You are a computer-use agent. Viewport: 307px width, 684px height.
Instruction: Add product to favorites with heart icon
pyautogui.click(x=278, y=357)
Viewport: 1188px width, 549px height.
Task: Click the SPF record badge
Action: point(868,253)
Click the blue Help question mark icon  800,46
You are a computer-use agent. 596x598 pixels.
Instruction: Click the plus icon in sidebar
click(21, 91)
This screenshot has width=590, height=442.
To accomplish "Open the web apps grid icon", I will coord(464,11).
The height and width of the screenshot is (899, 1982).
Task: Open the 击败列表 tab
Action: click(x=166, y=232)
==
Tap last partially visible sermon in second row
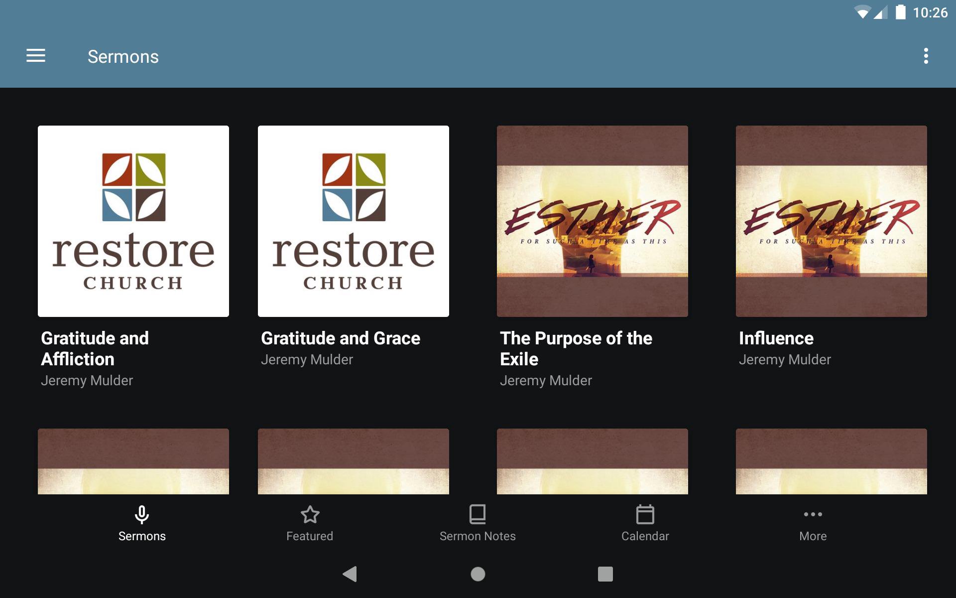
* * *
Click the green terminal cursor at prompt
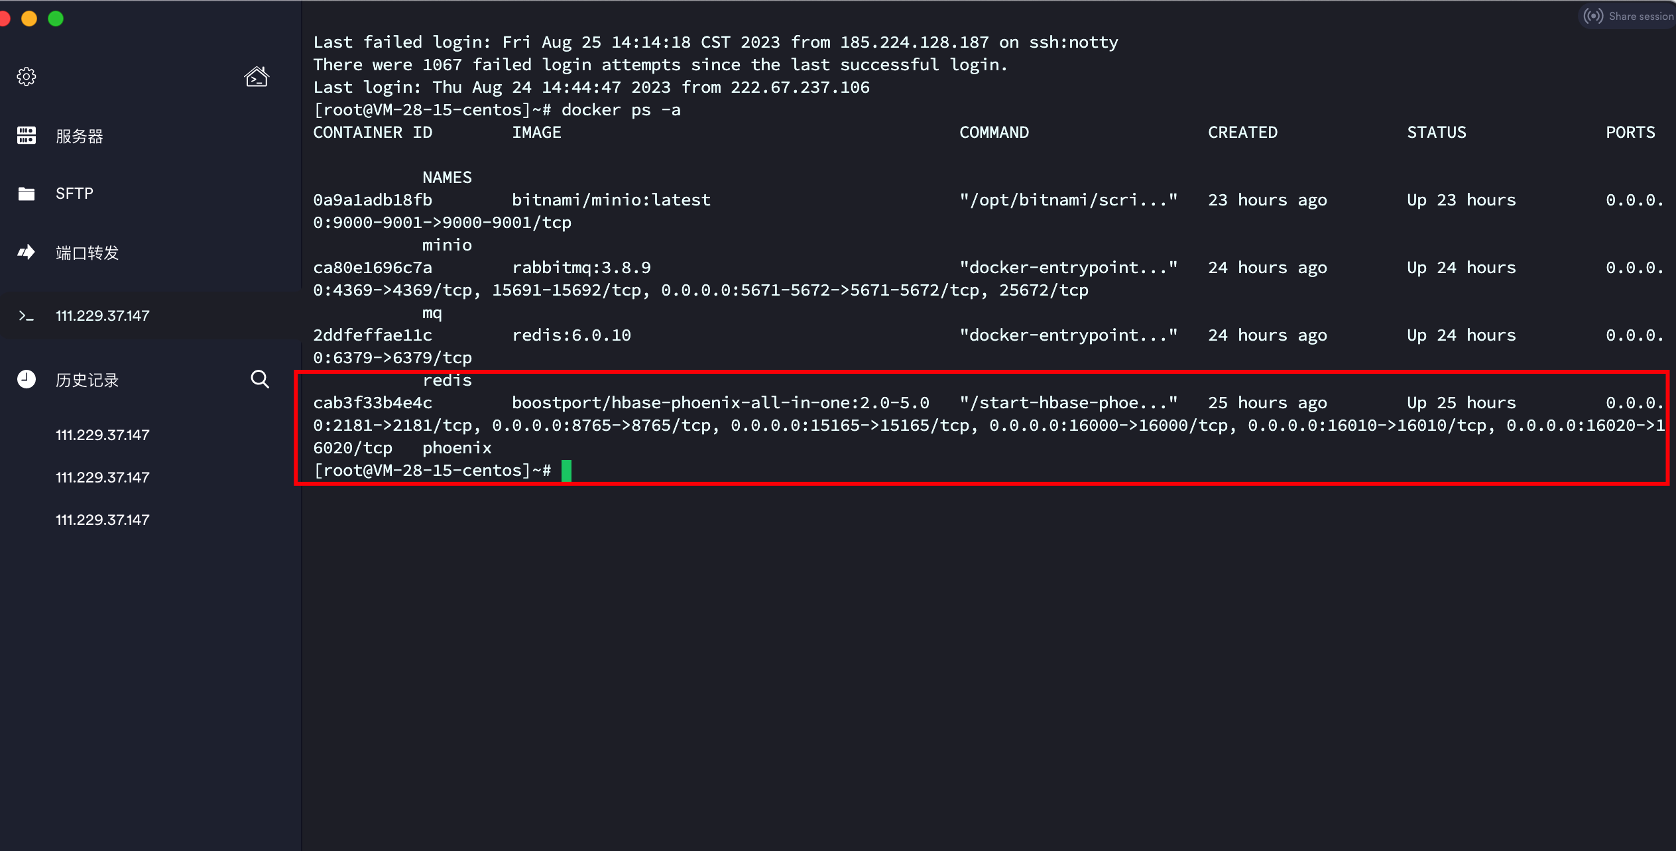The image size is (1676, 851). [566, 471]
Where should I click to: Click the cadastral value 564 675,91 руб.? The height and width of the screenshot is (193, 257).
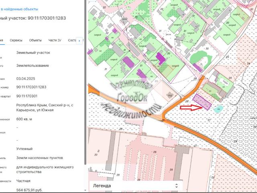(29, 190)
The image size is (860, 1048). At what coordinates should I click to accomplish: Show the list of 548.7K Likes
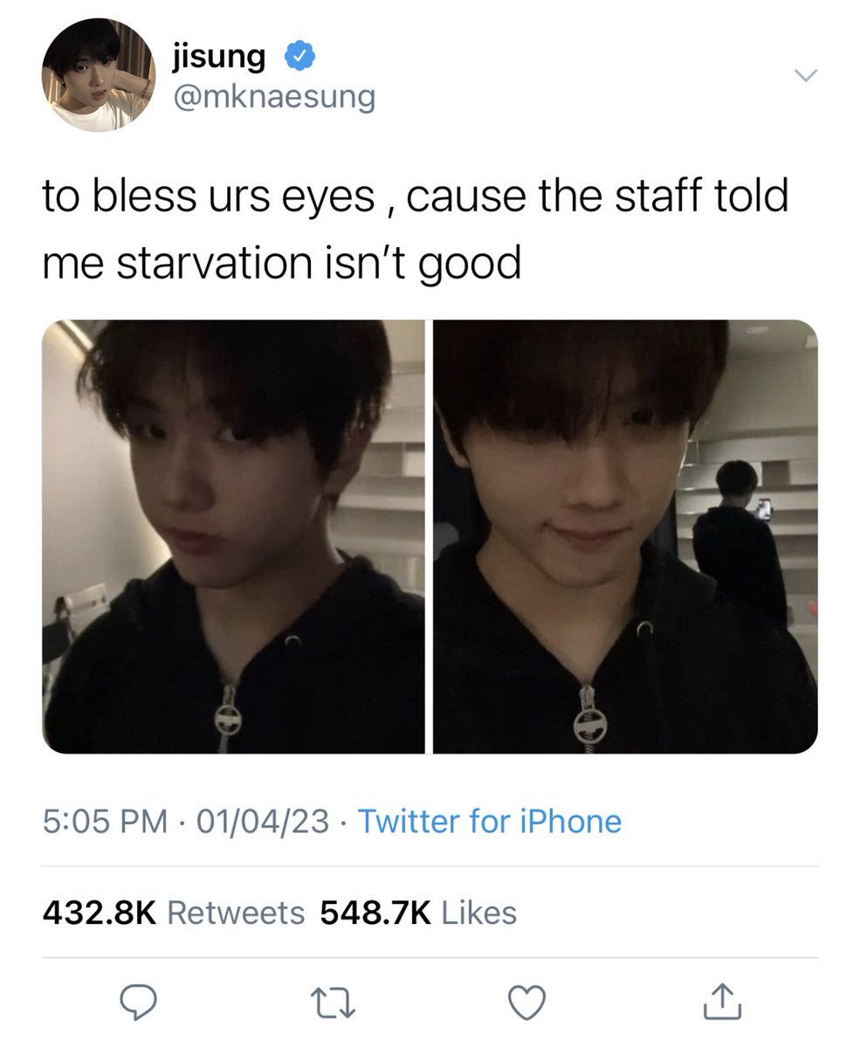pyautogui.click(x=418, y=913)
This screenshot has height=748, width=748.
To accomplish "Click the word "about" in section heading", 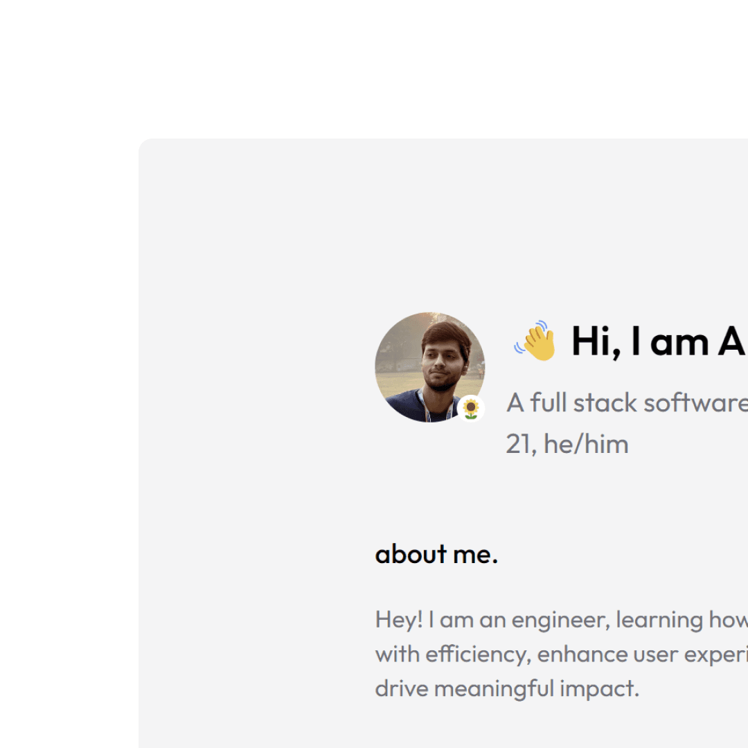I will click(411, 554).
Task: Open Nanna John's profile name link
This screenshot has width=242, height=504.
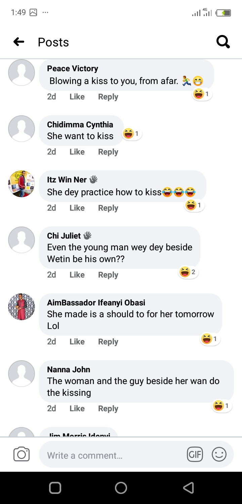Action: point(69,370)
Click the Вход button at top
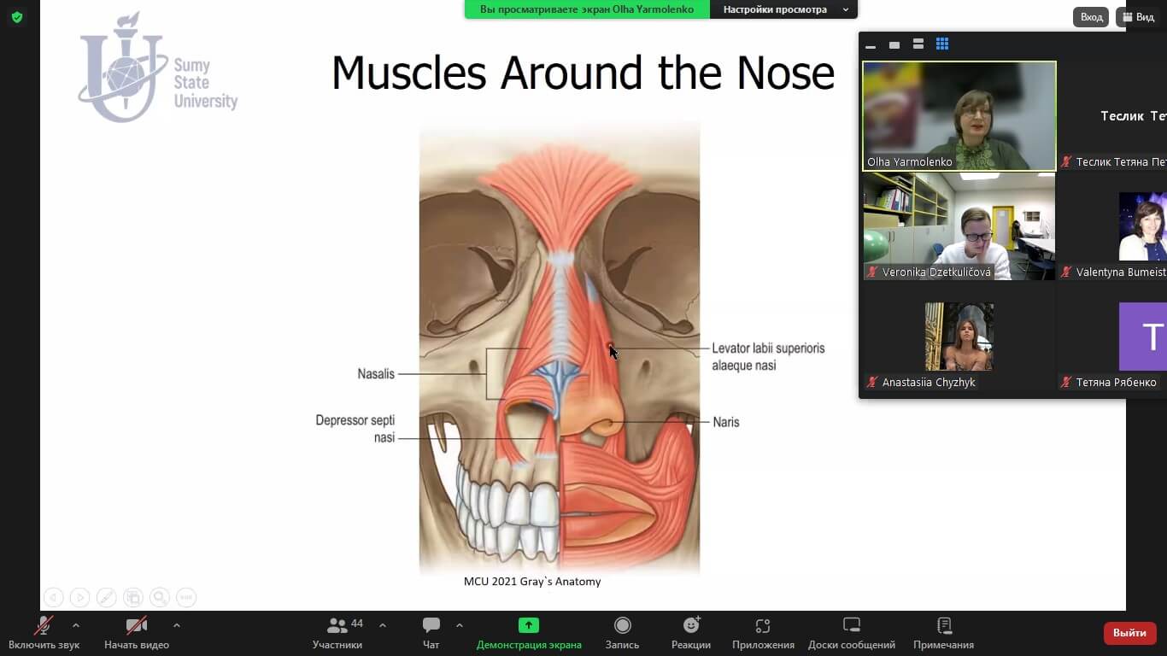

Your task: Output only the lines above from the line that holds "Task: Open Nanna John's profile name link" through the line that holds "Click the Вход button at top", both ends included, and exclude pictures.

Output of the task:
Task: Open Nanna John's profile name link
This screenshot has width=242, height=504.
Action: point(69,370)
Click the Вход button at top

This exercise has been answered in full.